## EXERCISE BRIEF
Go through the records below and show every line with the string "computer".
START EXERCISE DATA
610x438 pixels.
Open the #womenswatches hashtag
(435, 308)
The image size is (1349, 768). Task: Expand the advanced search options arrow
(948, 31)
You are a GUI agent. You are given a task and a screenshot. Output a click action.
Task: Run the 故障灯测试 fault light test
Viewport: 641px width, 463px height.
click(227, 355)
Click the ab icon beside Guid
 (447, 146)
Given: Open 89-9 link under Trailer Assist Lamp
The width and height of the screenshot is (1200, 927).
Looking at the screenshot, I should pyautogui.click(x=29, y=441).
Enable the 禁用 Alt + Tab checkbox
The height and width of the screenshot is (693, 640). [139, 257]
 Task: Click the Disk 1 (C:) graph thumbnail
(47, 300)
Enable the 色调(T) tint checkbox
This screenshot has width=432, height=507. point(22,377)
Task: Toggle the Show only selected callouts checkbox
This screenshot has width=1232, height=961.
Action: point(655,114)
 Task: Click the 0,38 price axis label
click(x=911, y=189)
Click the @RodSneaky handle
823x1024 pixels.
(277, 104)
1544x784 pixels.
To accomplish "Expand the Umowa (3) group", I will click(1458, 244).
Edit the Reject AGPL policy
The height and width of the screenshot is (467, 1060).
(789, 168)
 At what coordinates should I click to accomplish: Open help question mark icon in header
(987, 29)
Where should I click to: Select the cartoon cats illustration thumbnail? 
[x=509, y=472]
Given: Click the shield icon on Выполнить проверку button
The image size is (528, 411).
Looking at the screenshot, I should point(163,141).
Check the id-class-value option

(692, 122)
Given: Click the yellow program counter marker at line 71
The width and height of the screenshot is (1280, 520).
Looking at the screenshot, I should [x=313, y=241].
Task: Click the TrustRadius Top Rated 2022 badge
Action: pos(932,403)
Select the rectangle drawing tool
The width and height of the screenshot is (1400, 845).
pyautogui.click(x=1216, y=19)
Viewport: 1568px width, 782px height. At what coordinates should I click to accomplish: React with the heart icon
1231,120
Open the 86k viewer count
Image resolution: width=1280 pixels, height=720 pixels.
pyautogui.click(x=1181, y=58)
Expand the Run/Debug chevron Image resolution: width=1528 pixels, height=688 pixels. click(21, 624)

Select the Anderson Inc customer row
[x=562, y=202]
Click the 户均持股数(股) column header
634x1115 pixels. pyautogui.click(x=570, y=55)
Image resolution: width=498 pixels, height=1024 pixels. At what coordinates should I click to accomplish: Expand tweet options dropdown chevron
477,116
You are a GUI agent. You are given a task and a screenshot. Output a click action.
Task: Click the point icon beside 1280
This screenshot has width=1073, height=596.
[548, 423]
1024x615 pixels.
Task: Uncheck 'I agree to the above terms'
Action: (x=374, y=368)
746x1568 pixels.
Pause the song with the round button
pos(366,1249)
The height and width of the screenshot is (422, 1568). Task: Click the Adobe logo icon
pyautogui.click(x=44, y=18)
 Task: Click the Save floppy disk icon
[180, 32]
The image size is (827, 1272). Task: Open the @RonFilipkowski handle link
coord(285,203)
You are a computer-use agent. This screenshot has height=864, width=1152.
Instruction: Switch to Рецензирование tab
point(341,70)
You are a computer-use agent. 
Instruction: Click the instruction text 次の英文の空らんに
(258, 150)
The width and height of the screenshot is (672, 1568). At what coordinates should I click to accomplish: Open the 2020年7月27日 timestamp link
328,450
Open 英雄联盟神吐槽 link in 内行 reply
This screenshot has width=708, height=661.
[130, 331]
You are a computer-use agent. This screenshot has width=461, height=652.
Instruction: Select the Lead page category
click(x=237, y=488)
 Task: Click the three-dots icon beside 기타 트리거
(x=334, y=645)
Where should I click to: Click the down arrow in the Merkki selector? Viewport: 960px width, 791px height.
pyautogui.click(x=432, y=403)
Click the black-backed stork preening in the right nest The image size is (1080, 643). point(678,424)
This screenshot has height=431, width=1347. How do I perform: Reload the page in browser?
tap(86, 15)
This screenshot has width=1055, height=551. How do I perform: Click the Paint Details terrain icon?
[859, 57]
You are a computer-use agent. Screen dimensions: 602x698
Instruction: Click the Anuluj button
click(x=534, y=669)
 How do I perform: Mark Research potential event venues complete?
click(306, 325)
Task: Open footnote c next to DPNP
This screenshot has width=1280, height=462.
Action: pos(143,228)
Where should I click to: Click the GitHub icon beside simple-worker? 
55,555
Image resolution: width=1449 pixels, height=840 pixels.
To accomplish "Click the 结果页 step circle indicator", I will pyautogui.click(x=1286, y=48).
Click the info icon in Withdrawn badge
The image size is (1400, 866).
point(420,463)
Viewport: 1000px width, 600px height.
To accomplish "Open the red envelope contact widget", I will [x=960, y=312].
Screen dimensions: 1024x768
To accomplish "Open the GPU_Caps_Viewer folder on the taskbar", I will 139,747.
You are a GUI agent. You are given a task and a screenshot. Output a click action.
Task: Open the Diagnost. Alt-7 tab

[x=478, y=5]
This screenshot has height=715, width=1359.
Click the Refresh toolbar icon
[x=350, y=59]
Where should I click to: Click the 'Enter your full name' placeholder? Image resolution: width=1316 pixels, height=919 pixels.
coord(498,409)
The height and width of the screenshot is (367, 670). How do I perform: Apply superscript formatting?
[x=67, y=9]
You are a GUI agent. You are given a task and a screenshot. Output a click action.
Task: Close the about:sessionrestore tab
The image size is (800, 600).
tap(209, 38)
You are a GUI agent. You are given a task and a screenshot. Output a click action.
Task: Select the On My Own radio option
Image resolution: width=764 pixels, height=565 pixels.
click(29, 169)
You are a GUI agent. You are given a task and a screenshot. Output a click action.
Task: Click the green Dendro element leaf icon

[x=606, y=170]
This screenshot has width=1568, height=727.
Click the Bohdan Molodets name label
END EXERCISE DATA
## TASK ANSWER
You are a computer-use agent. This screenshot has height=864, width=1152.
You are a computer-use agent. 
You are a computer-use agent. This screenshot has width=461, height=652.
You are a computer-use agent. Screen dimensions: 602x698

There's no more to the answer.